Modellversuch "Grünpfeil für Radfahrende"

Die Stadt Bamberg nimmt an einem Modellversuch der Bundesanstalt für Straßenwesen (BASt) im Auftrag des Bundesministeriums für Verkehr und digitale Infrastruktur (BMVI) teil, bei dem der Grünpfeil für Radfahrende getestet wird. Folgende Kreuzungen wurden hierfür ausgewählt:

  1. vom Am Heidelsteig kommend nach rechts in die Zollnerstraße stadteinwärts (RichtungBahnhof),
  2. vom Am Heidelsteig kommend nach rechts in die Memmelsdorfer Straße stadtauswärts (Richtung Gartenstadt),
  3. von der Pödeldorfer Straße stadteinwärts kommend nach rechts in die Neuerbstraße  (Richtung Rupprecht-/Erlöserschule),
  4. von der Feldkirchenstraße kommend nach rechts in die Memmelsdorfer Straße stadtauswärts (Richtung Gartenstadt),
  5. von der Marienbrücke kommend nach rechts in den Heinrichsdamm (Richtung Innenstadt).

2018 fand die Vorhererhebung an den ausgewählten Stellen statt, im Sommer 2019 die Nacherhebungen.

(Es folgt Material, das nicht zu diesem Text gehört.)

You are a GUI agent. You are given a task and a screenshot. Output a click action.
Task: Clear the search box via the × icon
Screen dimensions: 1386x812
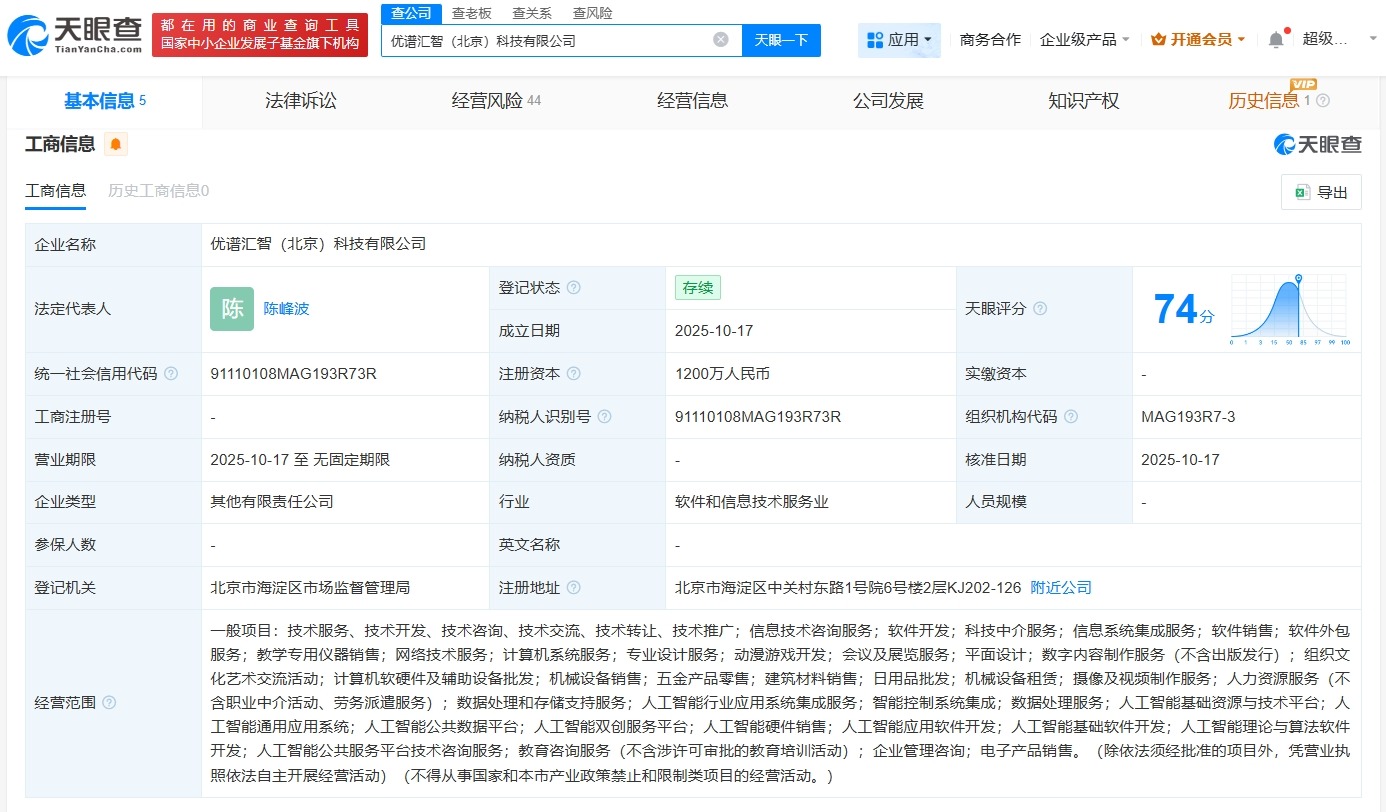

Für die Verkehrsteilnehmer ändert sich an der eigentlichen Regelung nichts: Es darf bei Rot rechts abgebogen werden, wenn andere Verkehrsteilnehmer nicht behindert oder gefährdet werden. Neu ist jedoch, dass dies durch den Zusatz „nur Radverkehr“ ausschließlich Radfahrenden gestattet ist. Grundsätzlich gilt allerdings beim Grünpfeil für den Kfz-Verkehr ebenso wie für den Radverkehr immer: Erst Anhalten, sorgfältig den bevorrechtigten Verkehr beachten und dann weiter Fahren. Nur dadurch lassen sich mögliche Konflikt- und Gefahrensituationen vermeiden.

Das bundesweit in 9 Städten durchgeführte Modellvorhaben zum Grünpfeil nur für Radfahrende hat sich bewährt und wird im Rahmen der aktuellen Novelle der Straßenverkehrs-Ordnung (StVO) eingeführt werden. Die Änderung wird voraussichtlich im Frühjahr 2020 in Kraft treten.

Die Ergebnisse des Pilotprojekts werden bei der Ausarbeitung der konkreten Anordnungsvoraussetzungen im Rahmen einer grundlegenden Überarbeitung der VwV-StVO, die für Mitte 2020 angesetzt ist, berücksichtigt.